Version: 0.7

Scale Feature Servers

Public Preview

This feature is currently in Public Preview.

This feature has the following limitations:

Access to this API is limited based on account type

If you have questions or want to share feedback, please file a support ticket.

Tecton provides an API to programmatically scale Feature Servers to handle irregular traffic patterns. For example, a customer expecting double the traffic during the holiday season can provision 2 times the Feature Servers compared to the normal, which would enable them to gracefully serve features during peak traffic without any server errors. Tecton provides both an option to manually set the number of nodes at any given time, and an option to auto scale based on concurrent request utilization between a minimum and maximum number of nodes.

When to scale up feature servers

Tecton recommends customers to consider scaling up feature servers during capacity planning, especially when expecting the traffic levels to surpass the current capacity provisioned by Tecton. An additional indication for scaling up is when encountering 429 errors while making 'get feature' requests. Tecton exposes the current usage through the overall feature serving dashboard. If the utilization percentage is close to 100%, Tecton will respond with a 429 error code to prevent over saturation.

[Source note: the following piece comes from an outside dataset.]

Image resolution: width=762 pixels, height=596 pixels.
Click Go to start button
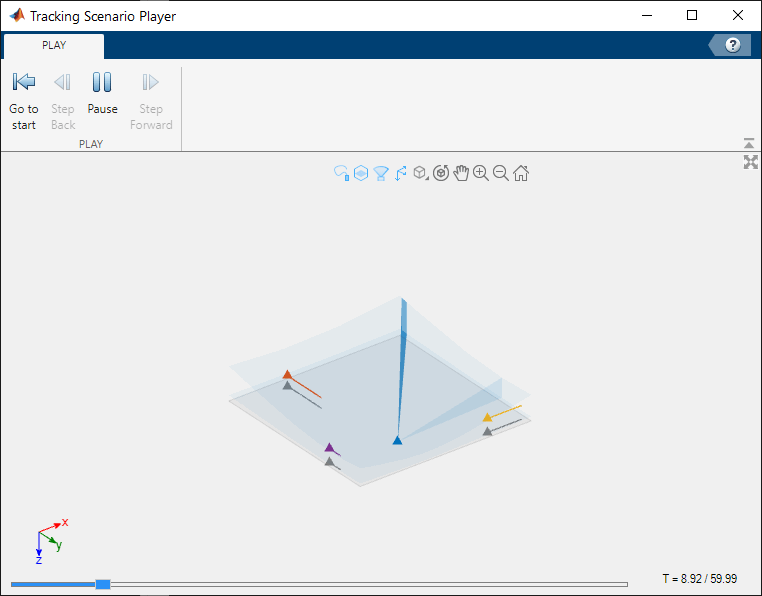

When to scale down feature servers

Tecton recommends customers to consider downsizing their feature server if, over the last 10 days, the peak utilization remains below 50% of the allocated capacity, and customer don't foresee increased traffic to Tecton in the near future. Customers can review the current utilization specifics through the overall feature serving dashboard.

Using the Scaling API

The scaling API lets users retrieve the current Feature Server configuration and scaling the pods up or down. In the following examples, please make sure to update the following based on your cluster configuration:

<CLUSTER_URL> to match the cluster URL (e.g. mycluster.tecton.ai)
<API_KEY> to refer to an API key with admin permissions on the cluster
<NUMBER> to refer to the desired count of Feature Server pods

Retrieve Current Feature Server Configuration

curl https://<CLUSTER_URL>/api/v1/metadata-service/get-feature-server-config \
  -H "Authorization: Tecton-key <API_KEY>" \
  -X POST

Scale your Feature Server pods up or down

curl https://<CLUSTER>/api/v1/metadata-service/set-feature-server-config \
  -H "Authorization: Tecton-key <API_KEY>" \
  -X POST -d '{ "count" : <NUMBER> }'

Sample Response for Both Queries

This response indicates that your cluster has created 5 total Feature Server pods. Of the 5 pods, 2 are available and ready for serving. It also shows the desired number of pods that you can update via the set api.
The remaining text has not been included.